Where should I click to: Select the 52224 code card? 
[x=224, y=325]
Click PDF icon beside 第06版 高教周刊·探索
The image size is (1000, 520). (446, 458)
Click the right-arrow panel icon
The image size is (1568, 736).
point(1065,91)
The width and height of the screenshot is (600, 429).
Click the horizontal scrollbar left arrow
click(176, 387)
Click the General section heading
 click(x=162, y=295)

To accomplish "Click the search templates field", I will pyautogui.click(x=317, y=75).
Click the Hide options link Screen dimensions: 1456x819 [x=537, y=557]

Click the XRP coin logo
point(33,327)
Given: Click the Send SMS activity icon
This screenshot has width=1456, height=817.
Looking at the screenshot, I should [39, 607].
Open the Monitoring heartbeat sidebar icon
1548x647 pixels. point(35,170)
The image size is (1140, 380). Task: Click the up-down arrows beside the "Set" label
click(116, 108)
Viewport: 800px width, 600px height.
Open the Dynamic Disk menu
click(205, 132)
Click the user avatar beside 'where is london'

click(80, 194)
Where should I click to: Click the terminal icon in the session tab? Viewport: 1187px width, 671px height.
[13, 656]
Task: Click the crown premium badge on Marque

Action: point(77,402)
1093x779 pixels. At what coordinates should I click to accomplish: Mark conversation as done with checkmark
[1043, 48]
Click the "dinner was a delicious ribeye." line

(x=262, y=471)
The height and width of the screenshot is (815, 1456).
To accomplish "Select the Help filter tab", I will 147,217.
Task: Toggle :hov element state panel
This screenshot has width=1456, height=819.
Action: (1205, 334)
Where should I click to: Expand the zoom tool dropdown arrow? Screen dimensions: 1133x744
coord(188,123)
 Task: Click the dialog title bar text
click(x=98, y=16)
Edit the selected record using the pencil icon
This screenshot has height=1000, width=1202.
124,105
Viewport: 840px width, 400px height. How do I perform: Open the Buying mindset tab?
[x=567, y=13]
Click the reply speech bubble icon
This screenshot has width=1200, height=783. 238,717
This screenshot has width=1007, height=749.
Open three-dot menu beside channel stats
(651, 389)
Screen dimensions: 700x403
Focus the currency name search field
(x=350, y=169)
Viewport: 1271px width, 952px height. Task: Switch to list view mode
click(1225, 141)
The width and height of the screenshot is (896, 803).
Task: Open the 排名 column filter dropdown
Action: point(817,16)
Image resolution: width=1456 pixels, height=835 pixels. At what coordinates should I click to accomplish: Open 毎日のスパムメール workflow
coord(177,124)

Stated exercise:
Reproduce every line of the data above verbatim, from the first line to the last, with nothing changed, added, or left out.

Correct response:
Where should I click to: Select the 52224 code card? 
[x=224, y=325]
Click PDF icon beside 第06版 高教周刊·探索
The image size is (1000, 520). (446, 458)
Click the right-arrow panel icon
The image size is (1568, 736).
point(1065,91)
The width and height of the screenshot is (600, 429).
Click the horizontal scrollbar left arrow
click(176, 387)
Click the General section heading
 click(x=162, y=295)

To accomplish "Click the search templates field", I will pyautogui.click(x=317, y=75).
Click the Hide options link Screen dimensions: 1456x819 [x=537, y=557]

Click the XRP coin logo
point(33,327)
Given: Click the Send SMS activity icon
This screenshot has width=1456, height=817.
Looking at the screenshot, I should [39, 607].
Open the Monitoring heartbeat sidebar icon
1548x647 pixels. point(35,170)
The image size is (1140, 380). Task: Click the up-down arrows beside the "Set" label
click(116, 108)
Viewport: 800px width, 600px height.
Open the Dynamic Disk menu
click(205, 132)
Click the user avatar beside 'where is london'

click(80, 194)
Where should I click to: Click the terminal icon in the session tab? Viewport: 1187px width, 671px height.
[13, 656]
Task: Click the crown premium badge on Marque

Action: point(77,402)
1093x779 pixels. At what coordinates should I click to accomplish: Mark conversation as done with checkmark
[1043, 48]
Click the "dinner was a delicious ribeye." line

(x=262, y=471)
The height and width of the screenshot is (815, 1456).
To accomplish "Select the Help filter tab", I will 147,217.
Task: Toggle :hov element state panel
This screenshot has width=1456, height=819.
Action: (1205, 334)
Where should I click to: Expand the zoom tool dropdown arrow? Screen dimensions: 1133x744
coord(188,123)
 Task: Click the dialog title bar text
click(x=98, y=16)
Edit the selected record using the pencil icon
This screenshot has height=1000, width=1202.
124,105
Viewport: 840px width, 400px height. How do I perform: Open the Buying mindset tab?
[x=567, y=13]
Click the reply speech bubble icon
This screenshot has width=1200, height=783. 238,717
This screenshot has width=1007, height=749.
Open three-dot menu beside channel stats
(651, 389)
Screen dimensions: 700x403
Focus the currency name search field
(x=350, y=169)
Viewport: 1271px width, 952px height. Task: Switch to list view mode
click(1225, 141)
The width and height of the screenshot is (896, 803).
Task: Open the 排名 column filter dropdown
Action: point(817,16)
Image resolution: width=1456 pixels, height=835 pixels. At what coordinates should I click to accomplish: Open 毎日のスパムメール workflow
coord(177,124)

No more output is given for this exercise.